WE Your Majesty's most dutiful Subjects, the Commons, in Parliament assembled, being filled with the deepest and most sincere Affection to Your Majesty's Royal Person, and out of the most tender Regard to Your Majesty's and Your People's Safety, and the Honour of Your Government, do most humbly represent to Your Majesty the extreme Danger we conceive the Nation and Your Majesty's Affairs to be in, by the Employment of Persons in the greatest Trust, who are so far from being faithful to Your Majesty's and Your People's Interest, that they have corruptly and treacherously endeavoured the Destruction of both: Especially Mr. John Shales, who was made Commissary General of the Provisions for Your Majesty's Army in Ireland, notwithstanding he was notoriously known to be popishly affected, and to have served the late King James as his Commissary.
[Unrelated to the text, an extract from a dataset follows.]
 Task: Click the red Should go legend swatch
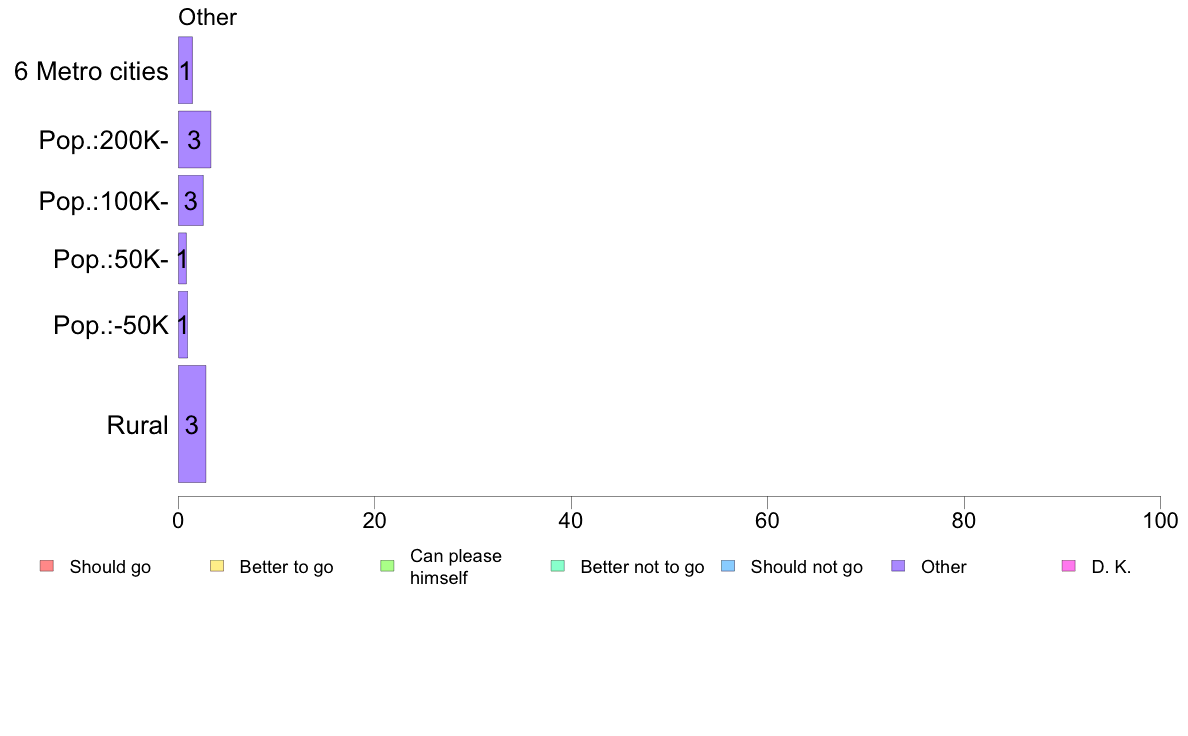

The Mischiefs which have happened by the Employment of this Man are very great; and of such a Nature, as, without God's infinite Mercy to Your Majesty and this Nation, might intirely have defeated their Majesties good Intentions, and the Effect of the Resolutions of this House, in order to the reducing of Ireland to its due Obedience to Your Majesty. In particular, when that experienced General Duke Schomberg went, by Your Majesty's Command, into Ireland; he left strict Orders for the speedy Transporting the Ordnance and Horse, designed for the Service of that Kingdom: And it pleased God to bless his first Attempts to that Degree, that, if the said Orders had been executed, Your Majesty's Affairs in Ireland had been in a much better Posture than now they are. But the said Commissary Shales, partly to satisfy his own Covetousness, and partly out of Disaffection to Your Majesty's Service, did delay the Execution of the said Orders for several Weeks; by Reason whereof Your Majesty's Forces were not only disabled for pursuing the Advantages they had gained upon the Enemy, but were also necessitated to encamp at Dundalk; which occasioned the Loss of some Thousands of Your Majesty's Subjects. Wherefore, we the Knights, Citizens, and Burgesses, in Parliament assembled, do most humbly desire, That Your Majesty would be graciously pleased to let this House know, who recommended Commissary Shales to Your Majesty, and advised his being employed; to the end that we may be the better enabled to offer to Your Majesty such humble Advice, as may tend to the Preservation of Your Majesty's Royal Person and Government.

Resolved, That the Committee who prepared the said Address, do present the same to his Majesty.